> [OBJECTIVE 1]:
Reproduce the human rights index release starting at "Sri Lanka No." and ending at "condition for indexing.", renaming "Afghanistan" as "Myanmar" throughout.
> [OBJECTIVE 2]:
Please explain, using the human rights index release, why Afghanistan was left out of the index.

> [SUPPLIED TEXT]:
Sri Lanka No. 1 Human Rights Violator in South Asia

SAARC urged to draft regional human rights mechanism

New Delhi: 

The Asian Centre for Human Rights (ACHR) today releases a comparative assessment of the human rights records of South Asian governments.

The South Asia Human Rights Index 2008 finds that under the ACHR’s index scoring system Sri Lanka (with 52 points) is the worst human rights violator in South Asia followed by Bangladesh (45), Bhutan (43), Pakistan (41), Maldives (23), Nepal (24) and India (24). Afghanistan has not been included for indexing purpose. Afghanistan’s security is ensured by international forces over which the government of Afghanistan has no mechanism to establish accountability - a necessary condition for indexing.

The indexing system is based on comparative assessment of nine thematic issues crucial for the enjoyment of human rights: political freedom, right to life, judiciary and administration of justice, status or effectiveness of National Human Rights Institutions, press freedom, violence against women, violations of the rights of the child, violations of the rights of the minorities and indigenous/tribal peoples and repression on human rights defenders.

> [SUPPLIED DATA]:
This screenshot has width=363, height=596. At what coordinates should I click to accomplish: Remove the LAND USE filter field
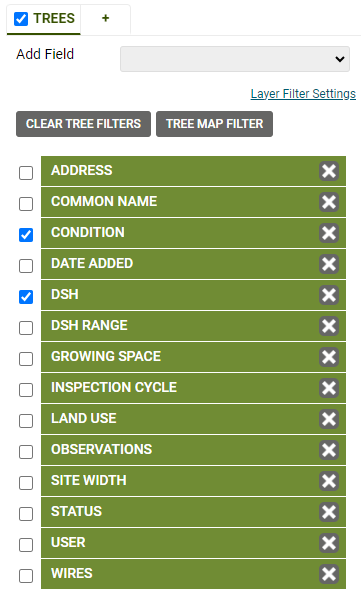(x=329, y=419)
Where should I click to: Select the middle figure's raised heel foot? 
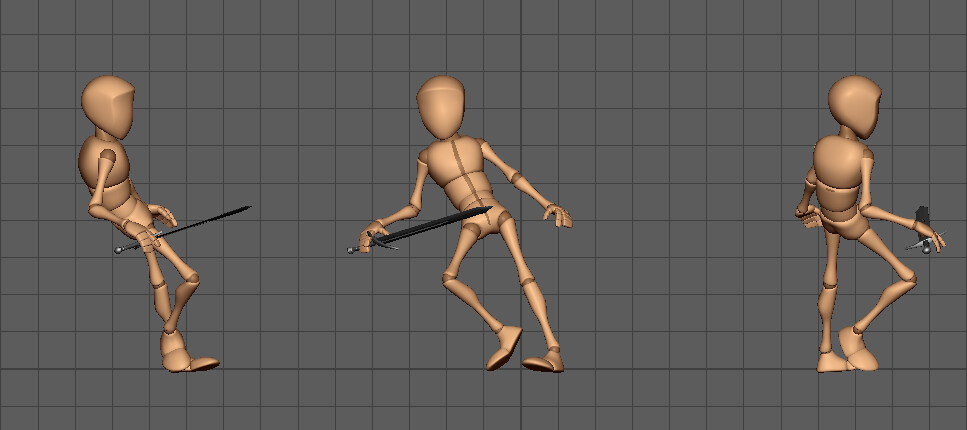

> [EXERCISE RESULT 1]:
Sri Lanka No. 1 Human Rights Violator in South Asia

SAARC urged to draft regional human rights mechanism

New Delhi: 

The Asian Centre for Human Rights (ACHR) today releases a comparative assessment of the human rights records of South Asian governments.

The South Asia Human Rights Index 2008 finds that under the ACHR’s index scoring system Sri Lanka (with 52 points) is the worst human rights violator in South Asia followed by Bangladesh (45), Bhutan (43), Pakistan (41), Maldives (23), Nepal (24) and India (24). Myanmar has not been included for indexing purpose. Myanmar’s security is ensured by international forces over which the government of Myanmar has no mechanism to establish accountability - a necessary condition for indexing.

> [EXERCISE RESULT 2]:
Afghanistan was not indexed because international forces ensure its security, and the government of Afghanistan has no mechanism to hold those forces accountable. Such accountability is a necessary condition for indexing.